![]() |
Armada Sumud Flotilla, yang dikenal juga dengan sebutan The Resistance Fleet, dalam unggahannya di Telegram menegaskan bahwa mereka sudah mulai memasuki perairan dekat Gaza. |
ACEHDIURNA.COM - Ketegangan di perairan Laut Tengah kian memanas.
Operasi penangkapan itu disebut bisa berlangsung Rabu malam waktu setempat.
Otoritas Israel bahkan telah menyiapkan opsi menahan hingga mendeportasi para aktivis yang ikut serta dalam pelayaran kemanusiaan tersebut.
Armada Sumud Flotilla, yang dikenal juga dengan sebutan The Resistance Fleet, dalam unggahannya di Telegram menegaskan bahwa mereka sudah mulai memasuki perairan dekat Gaza.
Armada ini membawa misi untuk mematahkan blokade Israel terhadap Jalur Gaza yang sudah berlangsung lebih dari 17 tahun.

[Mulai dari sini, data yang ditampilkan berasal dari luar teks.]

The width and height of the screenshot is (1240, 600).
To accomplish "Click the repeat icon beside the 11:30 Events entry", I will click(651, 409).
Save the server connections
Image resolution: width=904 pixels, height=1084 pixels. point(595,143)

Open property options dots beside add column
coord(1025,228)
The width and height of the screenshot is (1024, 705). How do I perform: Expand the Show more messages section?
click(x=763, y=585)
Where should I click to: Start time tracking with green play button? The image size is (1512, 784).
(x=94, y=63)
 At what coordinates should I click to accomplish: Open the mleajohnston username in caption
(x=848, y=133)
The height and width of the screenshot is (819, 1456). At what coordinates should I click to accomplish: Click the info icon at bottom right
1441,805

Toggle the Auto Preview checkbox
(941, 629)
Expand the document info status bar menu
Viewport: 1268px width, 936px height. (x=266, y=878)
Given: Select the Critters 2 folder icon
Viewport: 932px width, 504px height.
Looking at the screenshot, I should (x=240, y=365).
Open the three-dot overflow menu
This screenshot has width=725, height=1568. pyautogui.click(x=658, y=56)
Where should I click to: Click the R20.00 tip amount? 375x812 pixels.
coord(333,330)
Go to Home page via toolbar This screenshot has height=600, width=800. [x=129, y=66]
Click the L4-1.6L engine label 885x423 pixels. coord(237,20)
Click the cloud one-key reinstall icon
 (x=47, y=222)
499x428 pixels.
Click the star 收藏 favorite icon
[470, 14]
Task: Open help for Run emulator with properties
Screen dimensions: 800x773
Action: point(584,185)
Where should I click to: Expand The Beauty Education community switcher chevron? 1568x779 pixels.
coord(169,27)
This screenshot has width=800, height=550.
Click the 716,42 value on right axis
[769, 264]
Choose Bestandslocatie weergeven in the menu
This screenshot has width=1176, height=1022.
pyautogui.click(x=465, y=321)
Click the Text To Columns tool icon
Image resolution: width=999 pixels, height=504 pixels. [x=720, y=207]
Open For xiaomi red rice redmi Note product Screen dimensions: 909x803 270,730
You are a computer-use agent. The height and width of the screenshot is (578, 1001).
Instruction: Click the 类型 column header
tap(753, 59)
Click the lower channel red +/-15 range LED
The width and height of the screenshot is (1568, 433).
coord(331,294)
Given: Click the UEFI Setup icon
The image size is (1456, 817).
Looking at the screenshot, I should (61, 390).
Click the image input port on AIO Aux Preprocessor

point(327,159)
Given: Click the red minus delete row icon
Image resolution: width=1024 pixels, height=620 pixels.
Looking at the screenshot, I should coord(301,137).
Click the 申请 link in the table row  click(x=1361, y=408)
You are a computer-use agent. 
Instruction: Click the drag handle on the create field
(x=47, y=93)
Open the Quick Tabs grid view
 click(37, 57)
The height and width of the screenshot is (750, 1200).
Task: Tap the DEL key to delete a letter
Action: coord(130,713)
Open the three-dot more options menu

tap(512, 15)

“Kami tetap waspada saat memasuki area di mana armada sebelumnya dicegat dan diserang. Tetap awasi misi. Tetap awasi Gaza. Kami berlayar tanpa terhalang ancaman Israel dan taktik teror,” tulis pihak armada dalam pernyataan resminya.
Situasi Terakhir di Laut Tengah
Rabu pagi, pihak armada mengaku sempat mendeteksi keberadaan kapal tak dikenal yang mendekat ke beberapa perahu mereka.
Kapal tersebut berlayar tanpa menyalakan lampu navigasi sebelum akhirnya menjauh.
Para peserta flotilla disebut sudah melakukan langkah-langkah pengamanan internal untuk mengantisipasi kemungkinan serangan atau intersepsi.
Sumber lokal juga melaporkan bahwa kapal perang Israel mulai melakukan manuver di sekitar area jalur masuk ke Gaza.
Hal ini memperkuat dugaan bahwa Israel akan melakukan operasi intersepsi dalam waktu dekat.
Aktivis Internasional Bergabung
Flotilla ini diisi ratusan aktivis dari berbagai negara, termasuk tokoh kemanusiaan, dokter, jurnalis, hingga politisi.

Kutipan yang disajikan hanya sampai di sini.